In its consolidated audit trail proposal, the SEC is attempting to create a single master database of price, share and other details on orders and transactions in U.S. securities markets. In its action on 'naked access,' the SEC is expected to ban the practice of brokers supplying their market participant identifier codes to unregistered entities who in turn send orders directly onto markets electronically, without the orders going through risk controls in advance.
The SEC is set to take up the 'naked access' ban at an open meeting Wednesday.
Also Wednesday, FTEN is set to sponsor and its CEO, Ted Myerson, moderate a roundtable in NewYork City on the creation of a consolidated audit trail, at a meeting of the Capital Markets Consortium.

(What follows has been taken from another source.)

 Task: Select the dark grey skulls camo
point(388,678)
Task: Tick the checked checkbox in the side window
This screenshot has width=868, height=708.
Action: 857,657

When it first made its audit trail proposal, the SEC said the initiative could cost $6 billion in the first year and $4.1 billion each year thereafter.
LaFever said Monday he believed FTEN's RiskXposure Secure Data Cloud technology could create a "golden copy" of all orders and transactions, naked or otherwise, and keep track of both details of the transactions and the risk controls applied.
In so doing, he saw "no reason" a single system applied to both SEC initiatives could not be created that, at the outside, would cost any more than $1 billion. And serve both purposes.
He said he was "not sure if (RiskExposure technology) is better" than other systems that could serve the dual purposes. "But no one else is doing it,'' he said.
The RiskXposure Secure Data Cloud technology "currently provides real-time risk management and surveillance for up to 17 billion executed shares of U.S. equities and $150 billion in risk calculations per day," FTEN said.